ラーヂーとは英語のLARGE。ポンポンはおなか。すなわち、妊婦さんとか妊娠中という意味になる。最近ではめったに聞かぬ。

日本映画の名作からせりふを引いた。一九四九(昭和二十四)年公開の「晩春」(小津安二郎監督)。「麦秋」「東京物語」と続く、「紀子三部作」の第一作である。「ラーヂーポンポン…」は紀子(原節子)とおしゃべりする親友、北川アヤのせりふ。そのせりふの主の訃報である。女優の月丘夢路さん。九十五歳。「晩春」や「華麗なる一族」での独裁的な夫に耐える夫人役を思い出す方もいらっしゃるだろう。

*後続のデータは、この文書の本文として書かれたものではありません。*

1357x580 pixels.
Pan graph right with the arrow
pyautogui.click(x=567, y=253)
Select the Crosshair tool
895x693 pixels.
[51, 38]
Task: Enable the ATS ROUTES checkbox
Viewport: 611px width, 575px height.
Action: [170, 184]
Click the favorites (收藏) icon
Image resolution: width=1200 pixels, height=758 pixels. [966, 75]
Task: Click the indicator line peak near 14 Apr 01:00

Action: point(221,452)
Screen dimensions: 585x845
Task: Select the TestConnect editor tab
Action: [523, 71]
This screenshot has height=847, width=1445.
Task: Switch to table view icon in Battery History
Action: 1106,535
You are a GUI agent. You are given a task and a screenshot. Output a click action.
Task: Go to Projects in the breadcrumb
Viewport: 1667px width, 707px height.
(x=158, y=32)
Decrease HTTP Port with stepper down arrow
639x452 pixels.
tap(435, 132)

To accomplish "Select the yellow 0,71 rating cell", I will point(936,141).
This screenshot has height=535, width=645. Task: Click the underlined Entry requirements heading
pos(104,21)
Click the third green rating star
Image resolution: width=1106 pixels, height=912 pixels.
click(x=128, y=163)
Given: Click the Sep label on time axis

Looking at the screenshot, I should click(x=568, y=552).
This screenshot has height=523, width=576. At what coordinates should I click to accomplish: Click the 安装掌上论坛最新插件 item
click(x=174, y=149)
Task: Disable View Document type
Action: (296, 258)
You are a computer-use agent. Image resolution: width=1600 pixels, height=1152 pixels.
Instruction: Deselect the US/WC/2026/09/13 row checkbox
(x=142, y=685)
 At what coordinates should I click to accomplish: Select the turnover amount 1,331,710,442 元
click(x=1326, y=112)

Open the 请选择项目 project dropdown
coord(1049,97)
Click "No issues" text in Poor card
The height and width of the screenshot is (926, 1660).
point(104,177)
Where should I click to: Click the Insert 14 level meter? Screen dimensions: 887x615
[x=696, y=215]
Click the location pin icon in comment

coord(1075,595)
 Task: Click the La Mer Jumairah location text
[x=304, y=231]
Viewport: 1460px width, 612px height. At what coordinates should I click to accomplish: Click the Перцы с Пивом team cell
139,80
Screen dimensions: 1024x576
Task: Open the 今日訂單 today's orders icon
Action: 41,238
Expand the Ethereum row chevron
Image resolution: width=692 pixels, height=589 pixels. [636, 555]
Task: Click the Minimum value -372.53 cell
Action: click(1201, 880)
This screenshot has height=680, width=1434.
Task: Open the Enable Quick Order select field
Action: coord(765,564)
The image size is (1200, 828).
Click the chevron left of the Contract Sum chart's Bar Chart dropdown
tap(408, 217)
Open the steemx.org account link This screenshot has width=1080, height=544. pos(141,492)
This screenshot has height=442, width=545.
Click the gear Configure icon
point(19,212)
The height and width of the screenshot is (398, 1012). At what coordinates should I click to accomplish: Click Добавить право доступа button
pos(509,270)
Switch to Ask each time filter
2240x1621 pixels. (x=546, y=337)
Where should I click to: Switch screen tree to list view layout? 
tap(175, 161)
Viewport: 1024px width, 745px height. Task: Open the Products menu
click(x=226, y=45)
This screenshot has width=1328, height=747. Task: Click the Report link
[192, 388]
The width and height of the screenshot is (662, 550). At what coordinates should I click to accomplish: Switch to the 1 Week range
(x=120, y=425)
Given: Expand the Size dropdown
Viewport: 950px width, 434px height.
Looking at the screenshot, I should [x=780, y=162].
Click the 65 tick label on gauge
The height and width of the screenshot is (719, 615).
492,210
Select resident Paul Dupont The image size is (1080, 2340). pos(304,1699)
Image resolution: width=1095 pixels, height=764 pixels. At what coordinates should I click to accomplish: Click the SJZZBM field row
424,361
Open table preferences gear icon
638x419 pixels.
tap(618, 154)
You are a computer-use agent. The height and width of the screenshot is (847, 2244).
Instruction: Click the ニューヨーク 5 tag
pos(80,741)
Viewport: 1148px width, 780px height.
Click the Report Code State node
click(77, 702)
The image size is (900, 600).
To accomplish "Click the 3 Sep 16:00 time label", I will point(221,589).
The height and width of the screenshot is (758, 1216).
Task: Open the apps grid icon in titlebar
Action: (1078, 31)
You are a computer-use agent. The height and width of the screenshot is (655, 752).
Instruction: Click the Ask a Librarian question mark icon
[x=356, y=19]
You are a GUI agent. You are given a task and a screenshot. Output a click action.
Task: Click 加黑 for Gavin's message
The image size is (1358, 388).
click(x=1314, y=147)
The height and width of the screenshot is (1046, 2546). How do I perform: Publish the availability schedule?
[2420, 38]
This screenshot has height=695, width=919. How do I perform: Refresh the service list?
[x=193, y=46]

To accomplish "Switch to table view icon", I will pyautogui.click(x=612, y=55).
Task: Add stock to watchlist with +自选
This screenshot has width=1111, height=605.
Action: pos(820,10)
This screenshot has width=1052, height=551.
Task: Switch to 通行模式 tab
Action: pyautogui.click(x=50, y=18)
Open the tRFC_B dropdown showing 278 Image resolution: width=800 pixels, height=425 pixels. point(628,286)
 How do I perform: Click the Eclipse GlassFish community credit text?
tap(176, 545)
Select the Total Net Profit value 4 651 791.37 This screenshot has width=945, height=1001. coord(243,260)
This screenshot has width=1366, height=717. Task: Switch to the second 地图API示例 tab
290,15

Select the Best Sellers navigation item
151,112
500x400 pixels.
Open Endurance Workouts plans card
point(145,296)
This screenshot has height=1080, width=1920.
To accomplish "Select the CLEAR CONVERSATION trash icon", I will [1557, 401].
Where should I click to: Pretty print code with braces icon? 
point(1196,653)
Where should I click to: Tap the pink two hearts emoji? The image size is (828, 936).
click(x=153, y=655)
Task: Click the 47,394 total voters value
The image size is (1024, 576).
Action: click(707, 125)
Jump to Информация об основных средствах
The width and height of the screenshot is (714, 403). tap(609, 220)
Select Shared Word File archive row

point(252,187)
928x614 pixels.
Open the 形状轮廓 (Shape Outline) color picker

「晩春」での原節子との掛け合いが印象的なのは終戦直後という時代背景のせいかもしれぬ。月丘さんが演じたのは結婚に一度失敗した二十七歳の速記者。おしとやかとはいえぬが、実に屈託なく、力強い。

「まだワンダン(ワンアウト)だ! これからよ、ヒット打つの」。そのせりふは戦後復興期の日本にあって、励ましにも聞こえる。新しい女性の心意気のようなものを示していたのかもしれぬ。広島出身で大勢の同級生を原爆で亡くしている。月丘さんの美しさの中に悲しみやそれを克服した強さを見る。

「美女中の美女」。そう呼ばれた女優が晩春に旅立っていった。